Where does seedless fruit come from?

Seedless fruit is grown from the seeds of a hybrid plant. A hybrid is a plant that was produced from two different varieties of plants.

Let's use watermelon as an example. When two specific types of watermelon are combined, it results in a hybrid that is sterile (a sterile organism cannot produce more offspring).

You plant the seeds from this hybrid watermelon fruit and you get a plant whose fruit matures but whose seeds are underdeveloped (seedless watermelon). This seedless watermelon is sterile because what few seeds you do find in it won't grow new watermelon plants.

'Scuse me, but . . . how do they grow more seedless fruit?

Guess you can't just plant more seeds, huh?

But, the fact is, you wouldn't want to plant seeds even if you could. Sexual reproduction, which is usually how seeded plants are grown, is too chancy because the offspring get a combination of features from both parents. Farmers want every piece of produce, from every tree or plant, year after year, generation after generation, to be identical.

Seeds won't quite work.

Luckily, sexual reproduction isn't the only way to grow new plants.

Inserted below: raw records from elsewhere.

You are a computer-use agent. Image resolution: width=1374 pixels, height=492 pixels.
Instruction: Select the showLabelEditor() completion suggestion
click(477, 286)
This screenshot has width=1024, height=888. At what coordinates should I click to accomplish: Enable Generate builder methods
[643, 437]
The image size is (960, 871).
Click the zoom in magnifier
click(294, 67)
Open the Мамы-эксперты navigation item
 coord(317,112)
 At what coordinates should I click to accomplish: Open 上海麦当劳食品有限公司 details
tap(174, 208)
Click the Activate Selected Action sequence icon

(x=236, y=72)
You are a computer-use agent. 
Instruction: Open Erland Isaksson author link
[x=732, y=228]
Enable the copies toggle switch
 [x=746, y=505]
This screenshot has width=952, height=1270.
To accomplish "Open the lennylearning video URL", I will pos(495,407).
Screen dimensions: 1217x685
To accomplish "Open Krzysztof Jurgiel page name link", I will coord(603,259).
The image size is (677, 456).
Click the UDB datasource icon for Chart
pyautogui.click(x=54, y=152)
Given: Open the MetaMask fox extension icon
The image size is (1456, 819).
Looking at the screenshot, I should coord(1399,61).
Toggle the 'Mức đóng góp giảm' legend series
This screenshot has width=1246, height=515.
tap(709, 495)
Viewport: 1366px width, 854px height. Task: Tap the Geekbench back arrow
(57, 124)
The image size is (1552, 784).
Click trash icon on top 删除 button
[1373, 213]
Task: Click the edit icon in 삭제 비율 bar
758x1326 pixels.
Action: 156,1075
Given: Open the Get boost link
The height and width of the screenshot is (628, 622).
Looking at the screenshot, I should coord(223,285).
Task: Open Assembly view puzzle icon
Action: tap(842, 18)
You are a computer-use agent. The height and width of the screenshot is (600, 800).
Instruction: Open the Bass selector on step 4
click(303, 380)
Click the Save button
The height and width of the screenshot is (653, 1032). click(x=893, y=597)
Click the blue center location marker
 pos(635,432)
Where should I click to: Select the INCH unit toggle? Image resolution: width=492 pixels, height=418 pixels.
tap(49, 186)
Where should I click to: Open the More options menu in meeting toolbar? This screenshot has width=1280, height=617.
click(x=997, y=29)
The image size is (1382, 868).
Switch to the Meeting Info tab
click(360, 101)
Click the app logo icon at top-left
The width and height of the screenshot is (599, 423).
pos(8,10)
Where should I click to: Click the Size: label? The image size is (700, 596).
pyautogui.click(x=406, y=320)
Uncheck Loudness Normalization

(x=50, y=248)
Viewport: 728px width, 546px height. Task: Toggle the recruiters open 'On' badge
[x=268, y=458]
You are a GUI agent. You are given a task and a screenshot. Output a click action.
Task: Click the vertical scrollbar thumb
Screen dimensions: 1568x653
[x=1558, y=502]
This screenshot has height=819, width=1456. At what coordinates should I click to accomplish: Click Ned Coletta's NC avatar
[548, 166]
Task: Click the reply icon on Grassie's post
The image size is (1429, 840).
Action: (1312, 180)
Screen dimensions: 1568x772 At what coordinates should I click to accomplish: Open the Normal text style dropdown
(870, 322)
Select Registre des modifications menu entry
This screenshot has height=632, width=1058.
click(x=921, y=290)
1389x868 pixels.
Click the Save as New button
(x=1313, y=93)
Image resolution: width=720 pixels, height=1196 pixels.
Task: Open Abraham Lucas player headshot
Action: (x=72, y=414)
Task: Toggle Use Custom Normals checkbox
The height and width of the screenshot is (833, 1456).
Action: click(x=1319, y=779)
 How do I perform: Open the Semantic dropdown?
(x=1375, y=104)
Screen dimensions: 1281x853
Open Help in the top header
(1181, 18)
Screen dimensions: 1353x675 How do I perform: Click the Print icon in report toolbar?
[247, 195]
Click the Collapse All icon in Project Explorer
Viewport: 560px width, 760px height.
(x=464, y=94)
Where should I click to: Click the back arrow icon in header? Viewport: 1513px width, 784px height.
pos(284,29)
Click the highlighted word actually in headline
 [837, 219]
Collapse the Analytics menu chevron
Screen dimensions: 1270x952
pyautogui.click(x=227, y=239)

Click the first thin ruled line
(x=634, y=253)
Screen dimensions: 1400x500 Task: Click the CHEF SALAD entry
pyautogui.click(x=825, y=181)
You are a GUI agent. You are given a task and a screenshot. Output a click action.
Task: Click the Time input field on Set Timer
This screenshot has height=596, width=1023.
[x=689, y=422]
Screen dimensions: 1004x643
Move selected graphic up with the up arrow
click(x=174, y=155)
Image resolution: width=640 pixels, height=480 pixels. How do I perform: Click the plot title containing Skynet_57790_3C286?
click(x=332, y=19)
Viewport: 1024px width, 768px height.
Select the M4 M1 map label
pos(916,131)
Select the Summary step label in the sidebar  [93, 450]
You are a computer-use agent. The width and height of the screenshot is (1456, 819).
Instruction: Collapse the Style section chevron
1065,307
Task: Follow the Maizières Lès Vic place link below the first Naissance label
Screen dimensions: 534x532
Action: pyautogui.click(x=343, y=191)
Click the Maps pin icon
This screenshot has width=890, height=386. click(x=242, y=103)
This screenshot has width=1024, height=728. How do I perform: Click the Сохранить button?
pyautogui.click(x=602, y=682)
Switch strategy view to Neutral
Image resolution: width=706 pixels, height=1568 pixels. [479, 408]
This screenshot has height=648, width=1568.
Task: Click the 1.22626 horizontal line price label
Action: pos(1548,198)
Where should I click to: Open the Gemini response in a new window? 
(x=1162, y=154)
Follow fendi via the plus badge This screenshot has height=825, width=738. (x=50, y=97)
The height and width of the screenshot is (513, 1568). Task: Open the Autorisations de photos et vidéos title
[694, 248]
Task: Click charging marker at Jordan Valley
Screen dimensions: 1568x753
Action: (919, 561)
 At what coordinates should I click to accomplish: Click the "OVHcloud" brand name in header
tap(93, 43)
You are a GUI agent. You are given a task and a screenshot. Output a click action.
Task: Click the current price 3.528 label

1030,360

There's also asexual reproduction. For plants, asexual reproduction means making copies of the parent plant by using techniques like cutting and grafting.

Therefore, the asexually reproduced offspring plants have the advantage of being perfect genetic duplicates of the parent plant (they have the exact same features).

So once you've genetically bred the ultimate navel orange or seedless watermelon you can crank out genetic duplicates a zillion times!

No seeds needed.

(Source: Triumph of the Straight Dope)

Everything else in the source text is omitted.